Following the announcement that Georgia had supported the extension of EU sanctions against the Crimea and Sevastopol on July 20, a member of the Foreign Affairs Committee in the State Duma of the Russian Federation, Yan Zelinsky, spoke of the necessity to introduce a ban on imports of Georgian wine and mineral water to Russia (read more:Russian deputies demand for new Georgian wine embargo; Abashidze is skeptical).
However, both the Georgian and Russian sides later refuted this statement, highlighting that the countries remain important trade partners.
“The restrictions on products produced in Crimea and Sevastopol were introduced by the EU in 2014. Georgia joined them the same year. Last year they were extended, and now extended again automatically,” said Zurab Abashidze, the Georgian Prime Minister’s Special Representative for Russian Issues. “Thus, it would be illogical for Russia to react this way to a decision which was adopted in 2014.”
After a Russian media outlet reported Zelensky’s statement, the Head of the Foreign Affairs Committee in the State Duma, Aleksey Pushkov, also said that Russia does not consider it necessary to respond to the decision of Georgia and other countries with regards the extension of sanctions.

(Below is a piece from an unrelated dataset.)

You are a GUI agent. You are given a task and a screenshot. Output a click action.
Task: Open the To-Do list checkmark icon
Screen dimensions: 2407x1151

“Russia does not accept this step as friendly, but at the same time does not consider it necessary at this stage to respond to it,” Pushkov told the Ria Novosti News Agency. “First of all, it is a political step, largely dictated by the Georgian leadership to demonstrate their unity with the West, which was the initiator of these sanctions.”
Pushkov also noted that Russia is committed to the gradual normalization of relations with Georgia and added that “there are [in Georgia] forces that are interested in it as well.”
The Duma member expressed hope that after the parliamentary elections in Georgia this October, it will be possible to create better foundations for the normalization of Russian-Georgian relations across the board. “Recently, during our meetings with Georgian parliamentarians on international platforms, we have the impression that there is certain potential for the resumption of our inter-parliamentary relations, and Russia is ready for this,” stated Pushkov.
Trade relations will naturally take one of the main roles in this issue. According to the latest data from the National Statistics Office of Georgia (Geostat), Georgia’s foreign trade turnover with Russia this January-June grew by approximately 16.5 percent compared to the same period of 2015, amounting to more than USD 390.3 million- 6.8 percent of the total foreign trade turnover of Georgia.
To date, Russia remains the largest importer of Georgian wine, having imported wine to a total cost of USD 22.3 million, which is USD 4 million more than in January-June 2015. Additionally, export of Georgian mineral waters to Russia rose by USD 607,000, amounting to approximately USD 18 million.
Diplomatic relations between Russia and Georgia were terminated following the military conflict in 2008.
At present, the dialogue between Russia and Georgia is supported by the Geneva International Discussions and regular meetings between the Georgian Prime Minister’s Special Representative for Russian Issues, Zurab Abashidze, and the Deputy Foreign Minister of Russia, Grigory Karasin.